Initially, let's find the mean and SD.

# Find mean and SD
iris %>% 
  summarise(mean_Sepal.Width = mean(Sepal.Width),
            sd_Sepal.Width = sd(Sepal.Width))

>  mean_Sepal.Width sd_Sepal.Width
>1         3.057333      0.4358663

Now, I would create a new column with mutate and code if each observation is above or below 3SD WITH case_when.

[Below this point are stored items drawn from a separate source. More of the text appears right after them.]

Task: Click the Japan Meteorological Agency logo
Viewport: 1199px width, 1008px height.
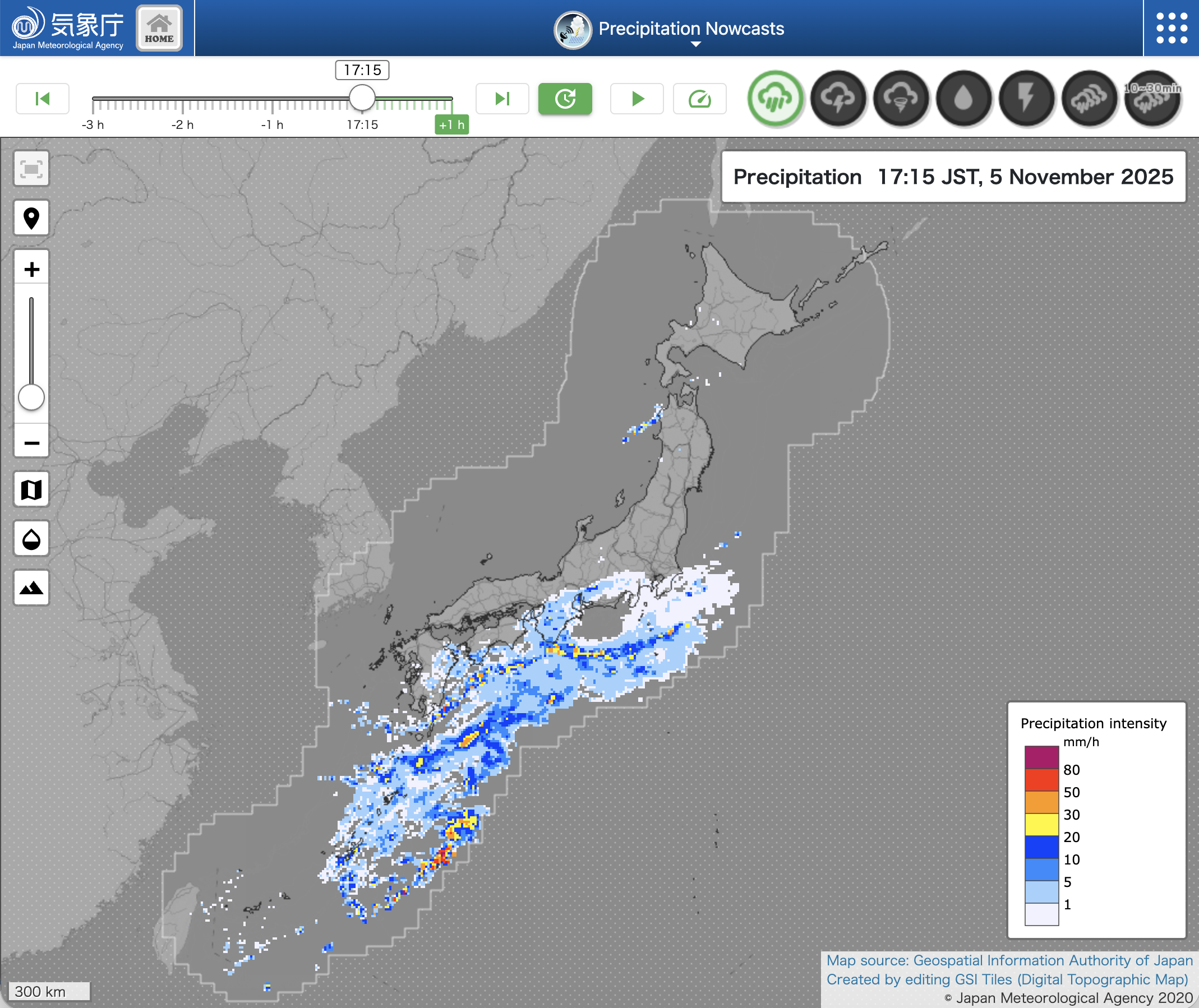Action: pos(66,26)
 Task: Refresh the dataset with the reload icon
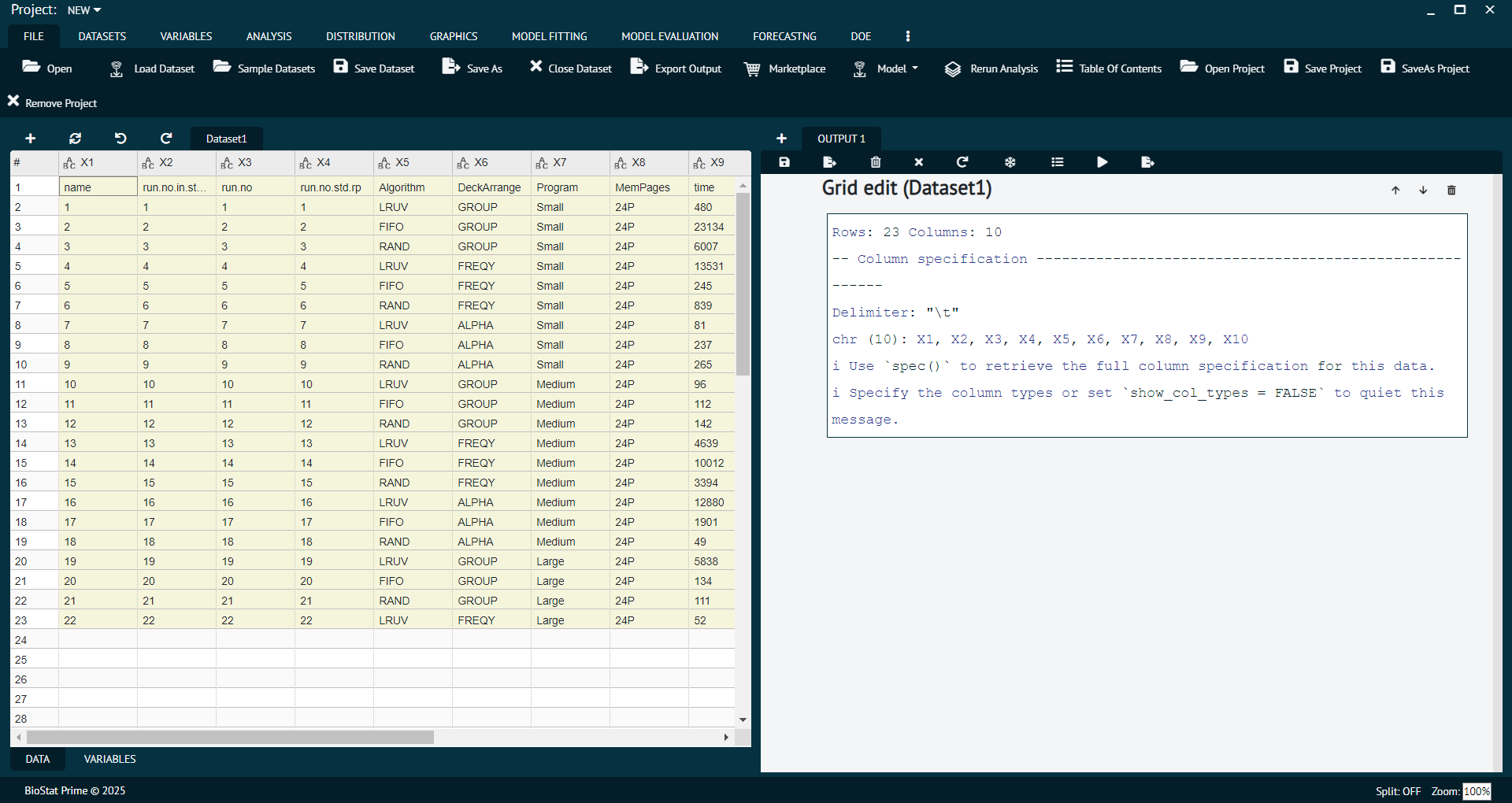(75, 138)
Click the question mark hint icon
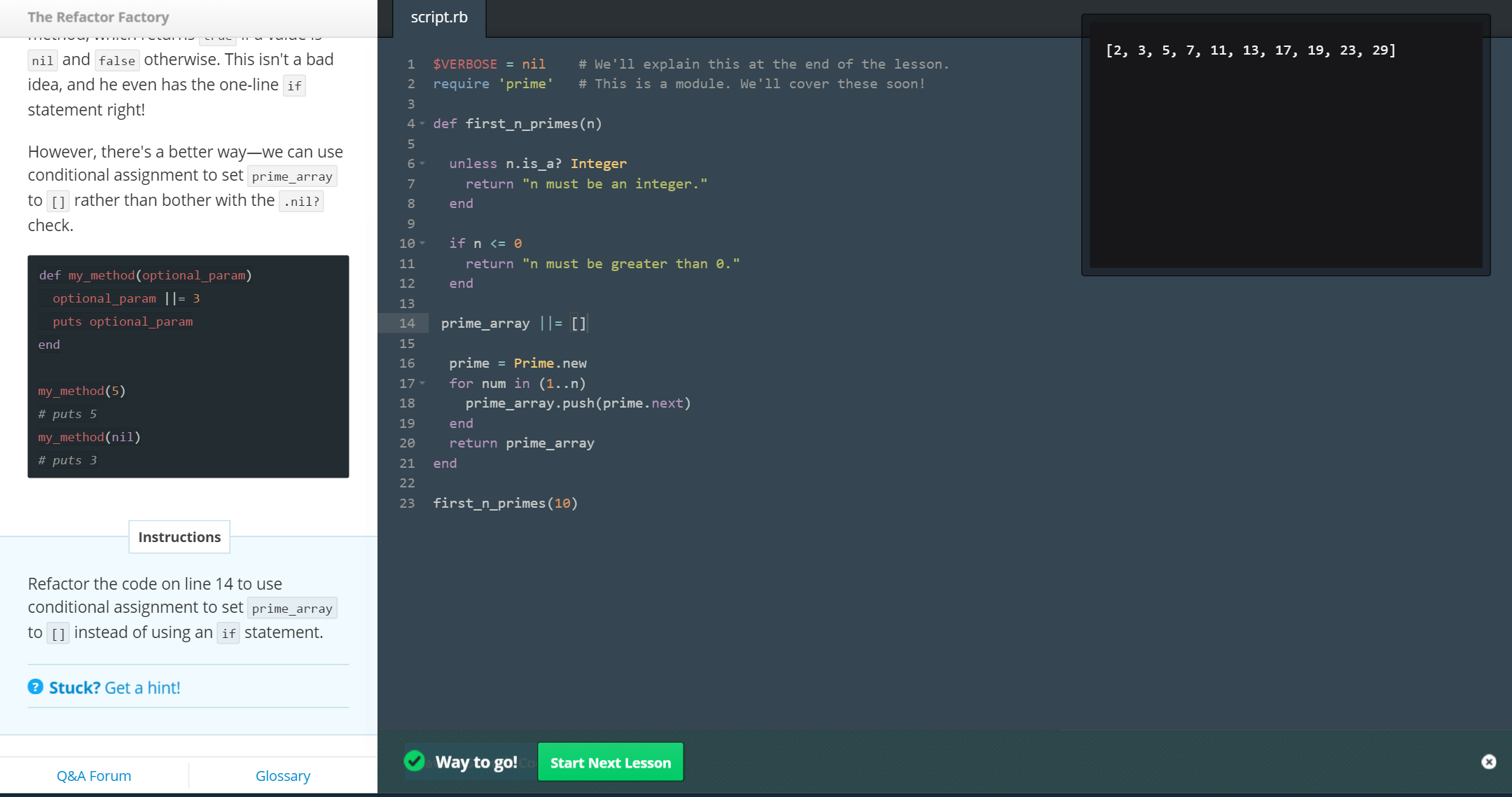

Finally, put color = color_group (the new variable we created) inside aes(), and you are good to go.

Solution 1

iris %>% 
  mutate(color_group = case_when(Sepal.Width >= 3.06+3*.436 ~ "above 3SD",
                                   Sepal.Width <= 3.06-3*.436 ~ "below 3SD",
                                   T ~ "around the mean")) %>% 
  ggplot(aes(x = Sepal.Length, y = Sepal.Width, color = color_group)) + 
  geom_point() 

Solution 2

To automatize the process you can just calculate the mean and SD on the fly inside mutate. Both solutions give the same output.

iris %>% 
  mutate(color_group = case_when(Sepal.Width >= mean(Sepal.Width)+3*sd(Sepal.Width) ~ "above 3SD",
                                   Sepal.Width <= mean(Sepal.Width)-3*sd(Sepal.Width) ~ "below 3SD",
                                   T ~ "around the mean")) %>% 
  as_tibble() %>% 
  ggplot(aes(x = Sepal.Length, y = Sepal.Width, color = color_group)) + 
  geom_point() 

output

In this case, we don't have many outliers, so we don't have many colors. But if we have more outliers, you will see the different colors there.